(Stored data)
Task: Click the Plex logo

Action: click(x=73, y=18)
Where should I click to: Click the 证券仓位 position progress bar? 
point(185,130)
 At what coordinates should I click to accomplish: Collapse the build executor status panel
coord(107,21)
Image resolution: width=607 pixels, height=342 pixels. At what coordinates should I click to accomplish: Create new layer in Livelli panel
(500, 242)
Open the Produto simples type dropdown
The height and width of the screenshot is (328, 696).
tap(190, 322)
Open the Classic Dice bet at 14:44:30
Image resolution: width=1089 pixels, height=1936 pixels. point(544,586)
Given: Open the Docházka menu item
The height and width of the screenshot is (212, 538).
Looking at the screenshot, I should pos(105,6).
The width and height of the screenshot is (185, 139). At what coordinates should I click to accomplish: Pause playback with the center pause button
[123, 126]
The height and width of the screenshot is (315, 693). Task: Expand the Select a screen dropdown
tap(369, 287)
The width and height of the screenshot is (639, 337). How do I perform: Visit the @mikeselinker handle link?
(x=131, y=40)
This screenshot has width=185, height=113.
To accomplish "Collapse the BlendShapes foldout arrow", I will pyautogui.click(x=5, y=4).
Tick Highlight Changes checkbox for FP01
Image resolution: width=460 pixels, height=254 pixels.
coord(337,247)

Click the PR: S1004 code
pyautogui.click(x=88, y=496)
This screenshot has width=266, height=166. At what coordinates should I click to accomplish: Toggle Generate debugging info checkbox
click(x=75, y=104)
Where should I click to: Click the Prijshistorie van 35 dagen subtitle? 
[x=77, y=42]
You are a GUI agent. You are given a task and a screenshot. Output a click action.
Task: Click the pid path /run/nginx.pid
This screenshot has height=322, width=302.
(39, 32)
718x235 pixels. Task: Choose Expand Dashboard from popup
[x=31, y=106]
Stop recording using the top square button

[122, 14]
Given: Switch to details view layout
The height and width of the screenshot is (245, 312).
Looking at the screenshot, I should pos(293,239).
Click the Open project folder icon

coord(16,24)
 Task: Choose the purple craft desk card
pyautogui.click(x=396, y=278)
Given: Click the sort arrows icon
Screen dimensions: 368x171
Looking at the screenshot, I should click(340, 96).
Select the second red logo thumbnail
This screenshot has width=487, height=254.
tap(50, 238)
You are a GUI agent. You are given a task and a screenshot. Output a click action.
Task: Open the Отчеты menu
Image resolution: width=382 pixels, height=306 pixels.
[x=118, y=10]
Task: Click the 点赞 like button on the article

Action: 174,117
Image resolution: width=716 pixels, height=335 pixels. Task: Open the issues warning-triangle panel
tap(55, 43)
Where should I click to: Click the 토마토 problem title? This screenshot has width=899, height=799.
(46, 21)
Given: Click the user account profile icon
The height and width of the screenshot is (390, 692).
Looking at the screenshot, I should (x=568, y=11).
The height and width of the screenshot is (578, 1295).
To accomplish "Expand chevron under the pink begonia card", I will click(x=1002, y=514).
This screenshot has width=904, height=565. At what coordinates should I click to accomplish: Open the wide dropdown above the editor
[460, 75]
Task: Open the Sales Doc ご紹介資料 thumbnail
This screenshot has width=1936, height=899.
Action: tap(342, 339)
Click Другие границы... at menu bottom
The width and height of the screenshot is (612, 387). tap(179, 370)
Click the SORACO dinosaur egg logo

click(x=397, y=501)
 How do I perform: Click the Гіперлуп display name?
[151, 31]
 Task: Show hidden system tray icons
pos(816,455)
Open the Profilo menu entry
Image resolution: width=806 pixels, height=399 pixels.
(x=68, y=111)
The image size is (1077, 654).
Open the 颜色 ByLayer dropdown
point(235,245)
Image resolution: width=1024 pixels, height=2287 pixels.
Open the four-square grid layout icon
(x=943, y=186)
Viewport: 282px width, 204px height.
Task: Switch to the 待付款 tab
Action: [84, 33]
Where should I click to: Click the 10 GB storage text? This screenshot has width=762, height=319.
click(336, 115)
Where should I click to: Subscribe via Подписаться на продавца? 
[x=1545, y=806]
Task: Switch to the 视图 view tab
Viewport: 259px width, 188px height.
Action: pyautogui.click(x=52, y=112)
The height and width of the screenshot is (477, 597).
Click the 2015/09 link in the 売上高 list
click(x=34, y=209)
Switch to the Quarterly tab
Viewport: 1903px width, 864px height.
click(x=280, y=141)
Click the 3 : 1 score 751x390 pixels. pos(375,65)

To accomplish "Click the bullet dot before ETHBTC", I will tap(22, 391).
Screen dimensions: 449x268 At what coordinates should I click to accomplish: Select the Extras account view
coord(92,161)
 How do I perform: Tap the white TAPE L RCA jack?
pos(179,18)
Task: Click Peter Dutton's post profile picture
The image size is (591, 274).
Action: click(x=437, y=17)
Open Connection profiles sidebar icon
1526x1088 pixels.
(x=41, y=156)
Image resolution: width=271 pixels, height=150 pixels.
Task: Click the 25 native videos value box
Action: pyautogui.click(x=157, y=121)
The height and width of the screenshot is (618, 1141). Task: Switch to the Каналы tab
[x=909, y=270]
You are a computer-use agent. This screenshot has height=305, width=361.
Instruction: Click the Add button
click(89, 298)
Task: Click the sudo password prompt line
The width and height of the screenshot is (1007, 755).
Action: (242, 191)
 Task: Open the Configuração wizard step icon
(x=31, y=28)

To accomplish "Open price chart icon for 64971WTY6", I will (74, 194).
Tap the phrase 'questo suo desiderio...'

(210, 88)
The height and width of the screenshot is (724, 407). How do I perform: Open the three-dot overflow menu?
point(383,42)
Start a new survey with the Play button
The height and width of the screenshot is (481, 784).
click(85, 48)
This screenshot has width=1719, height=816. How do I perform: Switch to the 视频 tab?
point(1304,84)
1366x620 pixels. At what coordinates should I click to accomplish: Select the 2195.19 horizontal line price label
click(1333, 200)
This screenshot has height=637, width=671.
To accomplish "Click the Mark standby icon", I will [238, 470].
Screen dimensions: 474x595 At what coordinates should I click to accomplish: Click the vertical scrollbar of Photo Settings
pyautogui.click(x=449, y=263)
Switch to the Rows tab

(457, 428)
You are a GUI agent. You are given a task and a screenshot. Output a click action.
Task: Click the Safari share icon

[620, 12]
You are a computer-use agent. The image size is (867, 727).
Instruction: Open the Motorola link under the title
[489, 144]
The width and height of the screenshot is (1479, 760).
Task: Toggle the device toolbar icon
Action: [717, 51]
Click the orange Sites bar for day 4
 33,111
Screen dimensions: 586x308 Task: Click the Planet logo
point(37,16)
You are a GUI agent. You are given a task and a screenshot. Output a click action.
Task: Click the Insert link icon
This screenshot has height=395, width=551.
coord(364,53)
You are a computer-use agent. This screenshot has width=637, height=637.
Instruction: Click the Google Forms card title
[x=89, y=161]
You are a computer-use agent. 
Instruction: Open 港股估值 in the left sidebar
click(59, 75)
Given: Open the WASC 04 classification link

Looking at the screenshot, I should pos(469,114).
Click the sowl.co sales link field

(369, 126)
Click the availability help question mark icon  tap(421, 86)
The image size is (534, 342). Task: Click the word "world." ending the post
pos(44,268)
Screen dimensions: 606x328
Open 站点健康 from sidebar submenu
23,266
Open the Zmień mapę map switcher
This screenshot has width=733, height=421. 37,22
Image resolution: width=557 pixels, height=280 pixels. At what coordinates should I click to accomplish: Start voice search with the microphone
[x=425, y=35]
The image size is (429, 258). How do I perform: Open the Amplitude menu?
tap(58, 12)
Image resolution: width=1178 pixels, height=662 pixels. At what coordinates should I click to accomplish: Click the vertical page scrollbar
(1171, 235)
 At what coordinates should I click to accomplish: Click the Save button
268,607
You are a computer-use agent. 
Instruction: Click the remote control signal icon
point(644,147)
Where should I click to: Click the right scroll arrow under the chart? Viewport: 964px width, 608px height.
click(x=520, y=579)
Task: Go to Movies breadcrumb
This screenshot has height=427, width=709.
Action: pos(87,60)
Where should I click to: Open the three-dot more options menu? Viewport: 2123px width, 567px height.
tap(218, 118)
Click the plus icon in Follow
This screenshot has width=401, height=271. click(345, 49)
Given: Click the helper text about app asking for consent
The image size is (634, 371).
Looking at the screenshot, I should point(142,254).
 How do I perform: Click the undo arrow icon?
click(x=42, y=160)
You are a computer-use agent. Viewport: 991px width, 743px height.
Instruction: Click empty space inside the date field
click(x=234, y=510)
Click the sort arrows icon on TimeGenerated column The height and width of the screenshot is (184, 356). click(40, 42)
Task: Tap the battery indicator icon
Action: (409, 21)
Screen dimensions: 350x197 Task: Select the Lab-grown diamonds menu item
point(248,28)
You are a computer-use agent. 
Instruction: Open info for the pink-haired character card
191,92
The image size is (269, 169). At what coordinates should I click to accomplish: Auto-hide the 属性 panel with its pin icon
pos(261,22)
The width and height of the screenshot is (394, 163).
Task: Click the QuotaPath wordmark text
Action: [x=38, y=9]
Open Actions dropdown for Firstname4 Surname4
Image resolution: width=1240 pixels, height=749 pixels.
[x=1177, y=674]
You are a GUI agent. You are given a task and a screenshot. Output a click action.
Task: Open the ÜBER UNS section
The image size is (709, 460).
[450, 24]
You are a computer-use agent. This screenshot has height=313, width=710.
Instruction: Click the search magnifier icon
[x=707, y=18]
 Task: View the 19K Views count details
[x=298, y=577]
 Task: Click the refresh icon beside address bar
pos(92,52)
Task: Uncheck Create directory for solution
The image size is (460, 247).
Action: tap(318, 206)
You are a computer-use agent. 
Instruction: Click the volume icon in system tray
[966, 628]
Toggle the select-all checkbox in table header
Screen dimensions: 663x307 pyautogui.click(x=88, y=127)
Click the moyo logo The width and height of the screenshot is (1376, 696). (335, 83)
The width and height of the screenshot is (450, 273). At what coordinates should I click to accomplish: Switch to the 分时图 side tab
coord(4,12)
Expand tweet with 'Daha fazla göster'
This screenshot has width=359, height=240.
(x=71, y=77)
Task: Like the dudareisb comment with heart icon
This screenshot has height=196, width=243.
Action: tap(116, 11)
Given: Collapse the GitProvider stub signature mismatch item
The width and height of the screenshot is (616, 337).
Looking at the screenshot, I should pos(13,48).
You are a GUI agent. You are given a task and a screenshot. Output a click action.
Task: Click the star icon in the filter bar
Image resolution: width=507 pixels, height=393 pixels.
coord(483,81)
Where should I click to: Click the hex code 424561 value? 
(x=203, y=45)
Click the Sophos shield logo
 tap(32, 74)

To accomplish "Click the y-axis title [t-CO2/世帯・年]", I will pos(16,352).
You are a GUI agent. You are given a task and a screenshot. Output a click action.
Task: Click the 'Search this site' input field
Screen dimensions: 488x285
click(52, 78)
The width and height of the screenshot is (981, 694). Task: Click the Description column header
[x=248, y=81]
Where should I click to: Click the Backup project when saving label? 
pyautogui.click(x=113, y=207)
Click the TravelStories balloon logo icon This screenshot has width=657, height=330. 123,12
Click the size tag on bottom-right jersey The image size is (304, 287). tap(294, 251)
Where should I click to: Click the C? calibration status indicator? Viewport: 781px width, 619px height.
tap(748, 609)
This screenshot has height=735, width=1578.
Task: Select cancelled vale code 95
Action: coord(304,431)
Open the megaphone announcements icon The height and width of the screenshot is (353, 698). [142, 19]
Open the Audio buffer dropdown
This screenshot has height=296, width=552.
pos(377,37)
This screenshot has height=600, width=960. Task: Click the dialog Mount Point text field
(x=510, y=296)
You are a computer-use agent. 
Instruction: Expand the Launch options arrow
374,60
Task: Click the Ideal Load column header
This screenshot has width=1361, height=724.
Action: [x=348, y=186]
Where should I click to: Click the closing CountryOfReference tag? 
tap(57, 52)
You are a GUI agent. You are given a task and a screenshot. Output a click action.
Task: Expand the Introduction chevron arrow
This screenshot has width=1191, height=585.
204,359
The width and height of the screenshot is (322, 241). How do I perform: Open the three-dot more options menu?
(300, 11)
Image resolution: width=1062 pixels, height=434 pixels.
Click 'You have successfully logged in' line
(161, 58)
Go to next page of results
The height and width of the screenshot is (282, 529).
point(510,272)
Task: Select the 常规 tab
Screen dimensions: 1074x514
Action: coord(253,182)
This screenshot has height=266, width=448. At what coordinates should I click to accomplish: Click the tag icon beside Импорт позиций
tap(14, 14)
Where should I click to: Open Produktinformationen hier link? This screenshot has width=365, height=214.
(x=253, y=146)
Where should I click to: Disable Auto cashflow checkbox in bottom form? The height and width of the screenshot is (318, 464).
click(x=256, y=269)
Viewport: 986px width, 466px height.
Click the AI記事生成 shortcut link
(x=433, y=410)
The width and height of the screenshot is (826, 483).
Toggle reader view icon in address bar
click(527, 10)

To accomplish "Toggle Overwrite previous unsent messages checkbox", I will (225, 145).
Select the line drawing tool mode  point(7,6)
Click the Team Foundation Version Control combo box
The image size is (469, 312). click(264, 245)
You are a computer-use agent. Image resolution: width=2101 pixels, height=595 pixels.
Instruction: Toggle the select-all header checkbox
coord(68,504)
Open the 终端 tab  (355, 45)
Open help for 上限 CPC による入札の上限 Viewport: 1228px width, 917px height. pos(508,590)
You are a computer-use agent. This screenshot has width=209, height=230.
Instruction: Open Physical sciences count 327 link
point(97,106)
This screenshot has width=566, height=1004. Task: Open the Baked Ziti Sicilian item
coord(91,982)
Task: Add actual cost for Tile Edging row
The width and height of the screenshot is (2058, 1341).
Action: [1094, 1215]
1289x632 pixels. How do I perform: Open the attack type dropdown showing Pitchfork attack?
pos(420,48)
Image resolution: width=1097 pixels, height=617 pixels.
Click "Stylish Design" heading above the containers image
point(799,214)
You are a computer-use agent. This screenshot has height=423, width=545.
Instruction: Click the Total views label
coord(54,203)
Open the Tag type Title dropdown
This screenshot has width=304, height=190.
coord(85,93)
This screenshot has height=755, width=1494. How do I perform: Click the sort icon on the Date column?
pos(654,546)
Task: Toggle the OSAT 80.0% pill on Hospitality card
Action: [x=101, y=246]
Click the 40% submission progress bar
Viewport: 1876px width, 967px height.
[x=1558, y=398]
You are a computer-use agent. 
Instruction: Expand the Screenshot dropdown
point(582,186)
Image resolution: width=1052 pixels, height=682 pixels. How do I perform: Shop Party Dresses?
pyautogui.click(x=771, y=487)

Task description =>
Show each line of the records above containing "thumbnail".

Response area =>
Select the second red logo thumbnail
Task: Open the Sales Doc ご紹介資料 thumbnail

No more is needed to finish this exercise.